Based on a hermeneutics of faith and liberation, Elizondo’s theological and interpretive model is an invitation to the Mexican American community to use the life of Jesus as a powerful source for understanding their marginalized identity and claim it with pride. Their mestizaje is their Galilean identity. Ultimately, what Elizondo offers to his community through his hermeneutical model is a way of living, of fully embracing their identity as Mexican Americans, as contemporary marginalized Galileans who are called to embrace their mission of confronting the oppressive systems of society and bring about a better world.

Hermeneutics of la lucha.

Mujerista Biblical Interpretation—Ada María Isasi-Díaz.

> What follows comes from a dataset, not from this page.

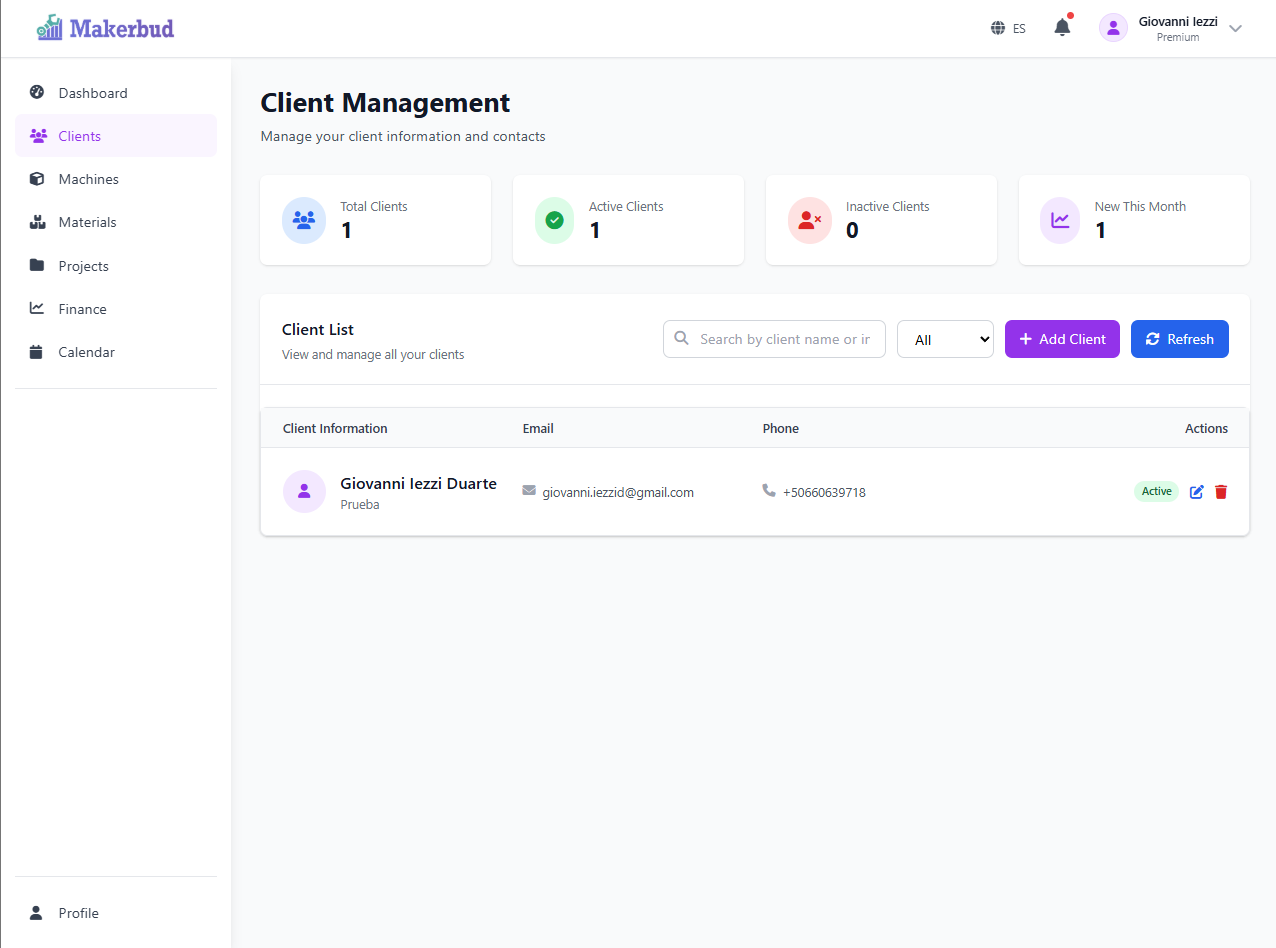This screenshot has width=1276, height=948.
Task: Open the status filter dropdown showing All
Action: click(944, 339)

Grounded in a liberation hermeneutics of la lucha (struggle), mujerista biblical interpretation is the reading strategy of mujerista theology, a grassroots theology initially developed under the rubric “Hispanic women’s liberation theology” in the mid 1980s by Ada María Isasi-Díaz, a pioneer of Hispanic/Latina/o theologies. Isasi-Díaz immigrated to the United States as a political refugee from Cuba in 1960 at the beginning of a decade that would have a profound effect in her theological work, particularly the last three years of which she spent working as a missionary among the poor and oppressed in Peru. From her missionary experience she learned to respect and admire the religious understandings and practices of the poor and oppressed whose lives were a constant struggle (lucha) to survive the everyday (lo cotidiano) hardships. These experiences, as well as her work with Gustavo Gutiérrez, founder of liberation theology, became the foundation of her mujerista theology.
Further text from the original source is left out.